Vrebos: Dat ik het zelf niet goed weet. We hebben wel geluk gehad. Het ‘dossier’ van De 8 is nog goedgekeurd voor de VRT moest besparen. Het heeft wat moeite gekost, maar zodra we vertrokken waren, liep alles over rozen. Bij televisiewerk krijg je normaal gezien twee waakhonden mee die je de hele tijd zeggen wat je niet mag doen. Nu leken het wel twee sint-bernards, nooit hebben ze moeilijk gedaan. Na de visies zeiden ze zelfs: ‘Niets aan veranderen’.
Dat moet je verrast hebben.
Vrebos: Ik heb het de VRT gevraagd: ‘Waarom vinden jullie wat ik doe ineens goed?’ Ze vonden dat het er zo mooi uitzag. Filmisch, en toch echt. Daar draait het bij mij om. Als je mensen samen een huis laat bouwen, moet je er de tijd voor nemen. Je moet tonen dat het er niet op één, twee, drie staat. Ik maak geen reality, want dat bestaat niet. Ik heb geen trucs, geen recept. Ik zorg voor rust op mijn set en laat die gasten gewoon doen.
Hoe bereik je de warme gloed waarin jouw beelden altijd lijken te baden?
Vrebos: Dat is de verdienste van mijn trouwe cameramensen. We gebruiken zo veel mogelijk het voorhanden zijnde licht. Geen kunstlicht, geen filters. ‘Julien, da’s toch zo schoon’, zeggen jonge mensen dan. ‘Dat was nog eens de goeien ouwen tijd.’ Maar neen! Dat ziet er alleen zo schoon uit omdat het zo in beeld wordt gebracht. De goeien ouwen tijd is nú.

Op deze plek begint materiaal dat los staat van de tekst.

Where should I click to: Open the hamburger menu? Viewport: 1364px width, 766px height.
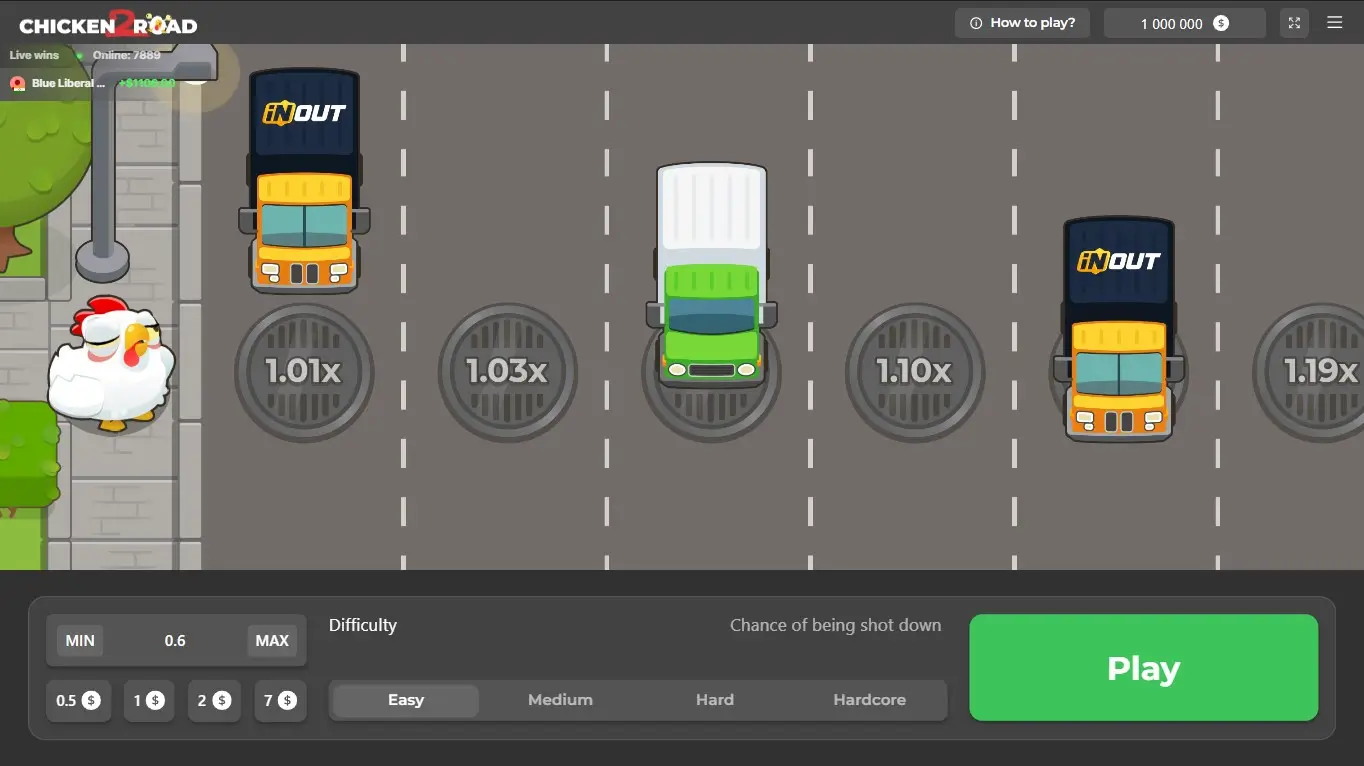pos(1334,23)
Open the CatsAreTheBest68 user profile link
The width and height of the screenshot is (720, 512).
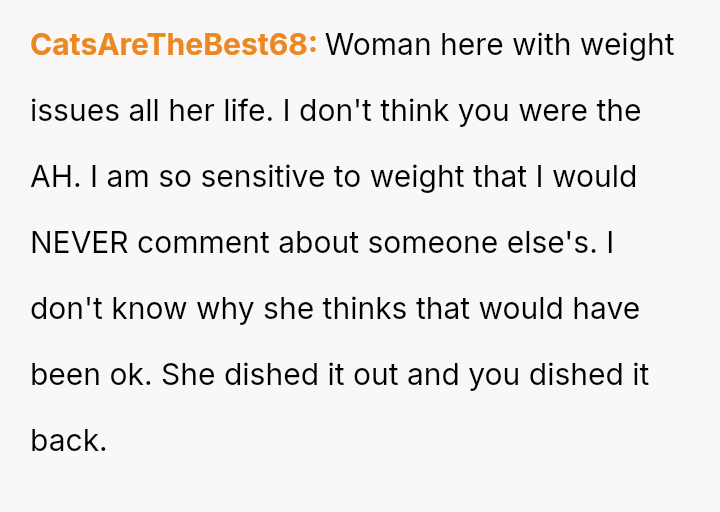coord(174,45)
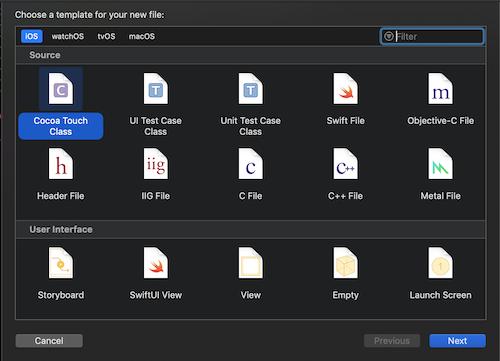Select the Objective-C File template

tap(440, 99)

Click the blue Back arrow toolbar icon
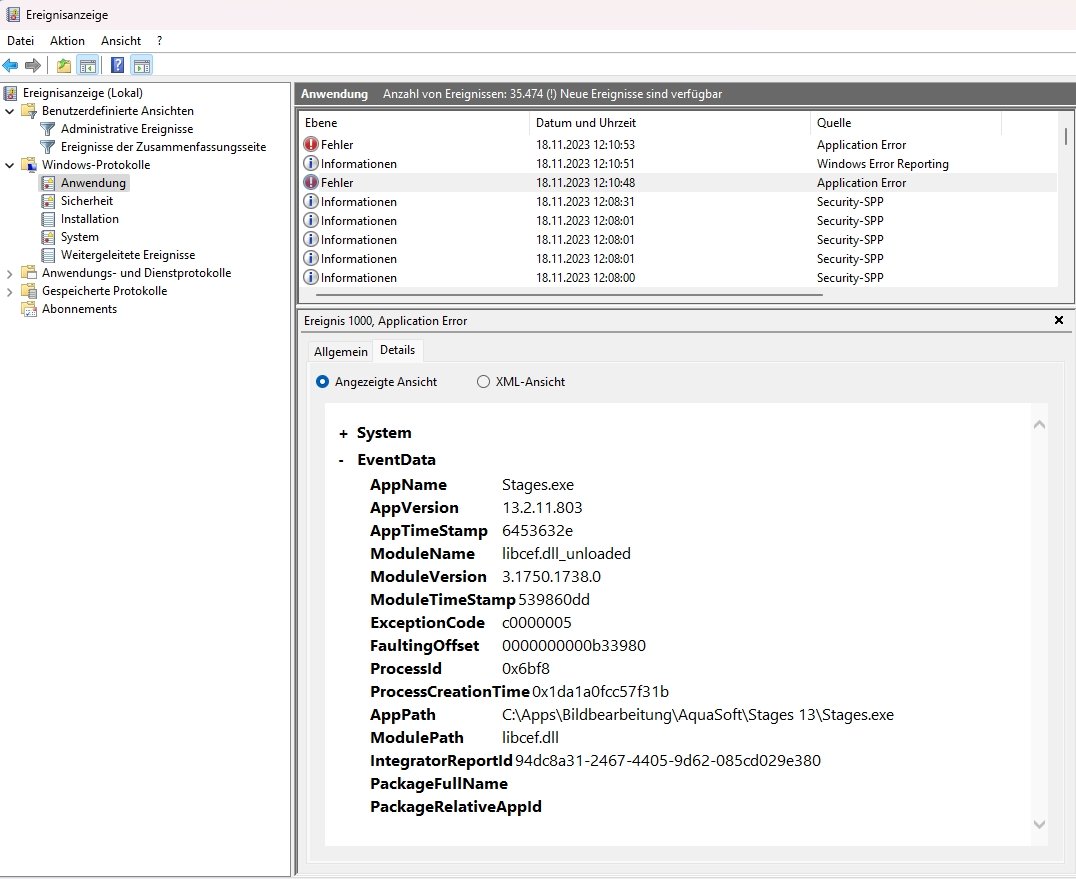pyautogui.click(x=10, y=66)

Wat vind jij van de huidige generatie jongeren?
Vrebos: Dat ze heel romantisch zijn. Ze houden van mooie dingen. Wie zegt dat ze koud en onverschillig zijn, zievert. Het zijn goeie mannekes en maskes. Ze zijn individualistisch, maar op een goede manier. Mijn generatie, de mei 68’ers, liep achter een leider aan, en verkondigde alles eens te veranderen. Maar veel is er niet veranderd, hé? Jonge mensen van vandaag weten dat verandering vanuit henzelf moet komen. Ze beseffen dat we de wereld kapotmaken en dat er iets moet gebeuren. Daarom vind ik het zo spijtig dat ze bij Groen! geen jonge mensen aan het hoofd van de partij zetten. Een maatschappij die geen vertrouwen heeft in zijn jeugd, is ten dode opgeschreven.

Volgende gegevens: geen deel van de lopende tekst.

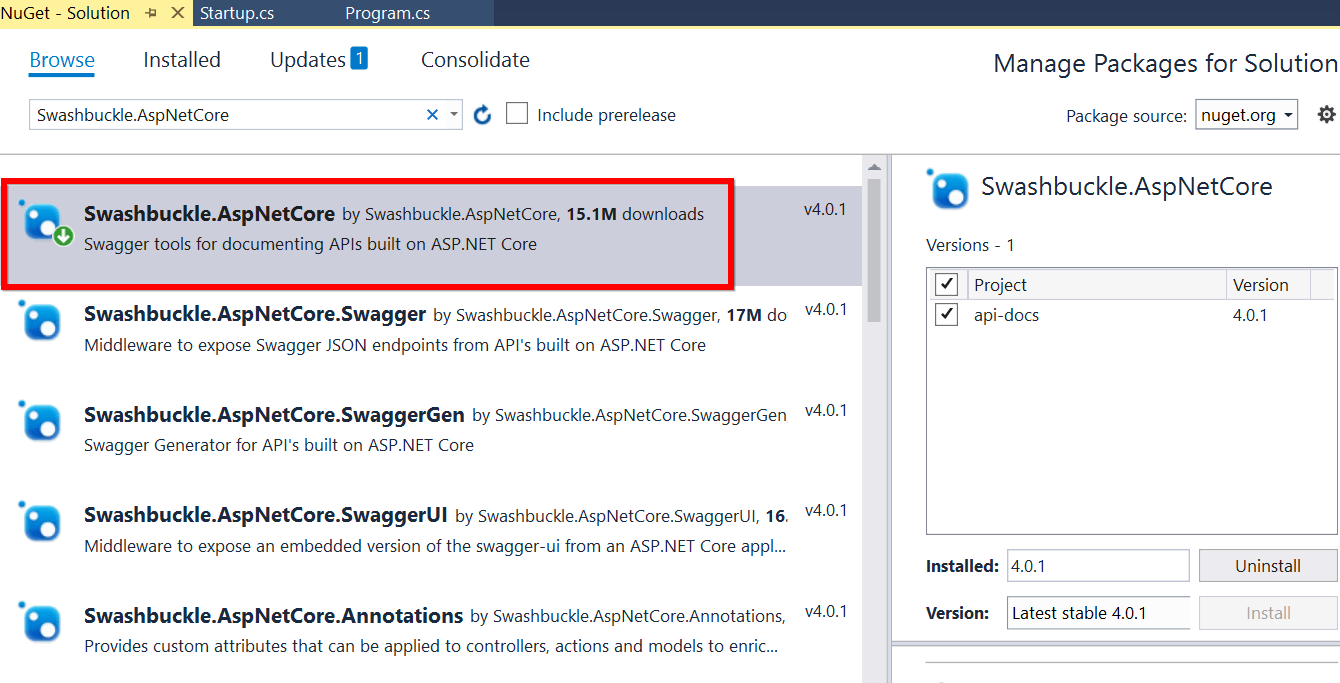Click the refresh icon beside the search box

(x=482, y=115)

Je neemt het vaak op voor mensen in de verdrukking. Oude Brusselaars die moeten wijken voor nieuwe rijken, en nu jongeren uit het beroepsonderwijs. Is dat de mei 68’er in jou?
Vrebos: Als kind wilde ik advocaat of regisseur worden. Het is het tweede geworden, maar ik vind dat ik als regisseur ook een beetje advocaat ben. Ik kom op voor de kleine mensen door hun verhaal te vertellen. Met mensen omgaan is mijn grote plezier, alles heb ik van hen geleerd. En ik ben heel rijk geworden. Niet met centen, maar ik kan leven zoals ik wil. Mijn leeftijdsgenoten klagen alleen maar over hun Porsche die niet start of hun beursaandelen die het niet goed doen. (lacht)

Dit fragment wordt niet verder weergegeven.